I've picked one of these epidermal layers and dug in a bit deeper. The top layer of the epidermis is the stratum corneum. It is the layer of skin we actually see. It looks similar to a basket weave, or another often used comparison is the bricks and mortar analogy. As cells (keratoinocytes) are formed in the bottom layer of the epidermis, the stratum basale, they travel upward finally reaching the outermost layer. The process I just described to you is called keratinisation. At this point we now have dead skin cells, which are sloughed off or exfoliated. The fancy word for this is desquamation. When cells are born in the basale layer they are living, but when they come to the surface they are exposed to air, no longer alive. This whole journey of the skin cells takes about 28 days, but lengthens as we age. After age 50, it takes more like 37 days for cells to rejuvenate. This time span is important for us to be aware of especially when thinking about exfoliation and skin sensitivity. Are you scrubbing your skin too much or too harshly? Are you not exfoliating at all? There are scrubs out there that remove more layers of dead skin cells than are necessary. This can also lead to increased oil production, which is what you don't want if you tend to have oily skin. Exfoliating is a very good thing. Who doesn't want smooth, glowing skin? The question is how often should I exfoliate? The There are different types of exfoliation too. Mechanical (think jojoba beads, rose hip powder, ground oats etc), chemical (glycolic acids like salicylic acid) and enzyme (often from fruit). This isn't meant to be a post on exfoliation, but while I'm on the topic, how often is appropriate to exfoliate. The answer totally depends on the method being used. Most mechanical forms can be used one to two times a week. My currant favorite is using rose hip powder or apple fiber powder. The "grain" is tiny and when mixed with water or even an oil cleanser it works so gently and so thoroughly. Chemical and enzyme exfoliants, or peels rather, will say on the box or label how often they should be used.
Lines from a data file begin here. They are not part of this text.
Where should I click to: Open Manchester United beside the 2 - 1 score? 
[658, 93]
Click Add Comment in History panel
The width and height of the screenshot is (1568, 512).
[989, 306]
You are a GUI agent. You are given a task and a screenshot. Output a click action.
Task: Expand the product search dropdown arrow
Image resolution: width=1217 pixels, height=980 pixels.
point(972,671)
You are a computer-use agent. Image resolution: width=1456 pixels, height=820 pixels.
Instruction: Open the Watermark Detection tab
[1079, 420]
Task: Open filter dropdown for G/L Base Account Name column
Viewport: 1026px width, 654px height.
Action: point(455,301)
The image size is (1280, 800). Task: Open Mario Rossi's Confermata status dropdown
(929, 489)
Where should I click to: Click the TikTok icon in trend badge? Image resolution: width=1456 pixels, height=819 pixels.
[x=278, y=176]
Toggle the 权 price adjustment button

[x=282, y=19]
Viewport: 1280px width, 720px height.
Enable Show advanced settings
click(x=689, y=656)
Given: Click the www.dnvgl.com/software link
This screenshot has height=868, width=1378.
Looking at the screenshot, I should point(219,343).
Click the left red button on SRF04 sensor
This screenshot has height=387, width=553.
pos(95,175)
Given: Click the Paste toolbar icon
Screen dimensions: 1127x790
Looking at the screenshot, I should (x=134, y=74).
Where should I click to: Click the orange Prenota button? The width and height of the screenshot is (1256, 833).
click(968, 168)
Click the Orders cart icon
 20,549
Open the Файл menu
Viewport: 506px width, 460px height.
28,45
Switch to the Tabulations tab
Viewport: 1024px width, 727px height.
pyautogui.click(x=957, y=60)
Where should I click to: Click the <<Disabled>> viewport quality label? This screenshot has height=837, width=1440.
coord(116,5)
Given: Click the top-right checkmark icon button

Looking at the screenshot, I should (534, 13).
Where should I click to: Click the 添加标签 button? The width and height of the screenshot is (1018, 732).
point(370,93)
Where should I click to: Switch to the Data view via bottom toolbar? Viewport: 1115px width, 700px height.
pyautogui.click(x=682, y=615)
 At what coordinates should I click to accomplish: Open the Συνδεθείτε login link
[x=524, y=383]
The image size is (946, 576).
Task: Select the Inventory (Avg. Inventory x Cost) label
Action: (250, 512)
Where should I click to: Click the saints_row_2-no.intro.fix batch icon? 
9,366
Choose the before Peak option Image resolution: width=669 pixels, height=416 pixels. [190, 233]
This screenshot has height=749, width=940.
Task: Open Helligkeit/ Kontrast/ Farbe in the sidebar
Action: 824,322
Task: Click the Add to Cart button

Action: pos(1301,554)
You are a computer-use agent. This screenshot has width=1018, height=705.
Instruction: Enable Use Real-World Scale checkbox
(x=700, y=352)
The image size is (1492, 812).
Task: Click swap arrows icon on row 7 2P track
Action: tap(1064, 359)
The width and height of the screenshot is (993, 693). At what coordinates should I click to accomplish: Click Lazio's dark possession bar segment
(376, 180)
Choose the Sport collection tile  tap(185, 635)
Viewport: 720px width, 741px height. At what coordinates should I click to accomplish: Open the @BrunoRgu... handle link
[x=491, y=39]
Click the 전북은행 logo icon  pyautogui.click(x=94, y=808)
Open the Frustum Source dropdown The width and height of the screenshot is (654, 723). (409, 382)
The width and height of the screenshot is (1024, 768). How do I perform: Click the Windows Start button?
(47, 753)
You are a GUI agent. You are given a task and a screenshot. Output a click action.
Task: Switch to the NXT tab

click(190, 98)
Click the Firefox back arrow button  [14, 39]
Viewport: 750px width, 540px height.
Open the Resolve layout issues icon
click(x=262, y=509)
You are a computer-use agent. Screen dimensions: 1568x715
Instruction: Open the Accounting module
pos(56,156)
Okay, back on course :) The corneum has some big responsibilities. It's top priorities also includes protecting itself from foreign matters entering the skin and preventing major moisture loss (aka dehydration). This is where that bricks and mortar picture I mentioned earlier comes into play. It looks like this: the bricks are the dead skin cells (now called corneocytes) and the mortar filling in the cracks is this lipid or oil rich matrix. These lipids act as a barrier trapping water in the layers beneath, preventing excessive water loss. Maybe you've heard of Natural Moisturizing Factor? The brand, The Ordinary, has a product designated to it https://theordinary.com/product/rdn-natural-moisturizing-factors-ha-30ml?redir=1. Basically, 20%-30% of the skin cells we see on the surface of our skin contain NMF. They are water-soluble compounds that are found only in the stratum corneum which help your skin stay hydrated. In case you care to know, NMF is a combination of about 40% free amino acids, 12% PCA, 12% lactic acid, 7% urea, and the other 30% being a blend of various components. Harsh detergants and harsh climates like dry cold winters and very hot sun and wind can decrease the Natural Moisturing Factor in our skin.
Understanding what our skin is composed of just a bit more, can also help us understand what our skin might need, products, and their penetration. This is really just the tip of the ice berg, but I hope I've been able to paint even a small picture for you of the life happening right inside our own skin.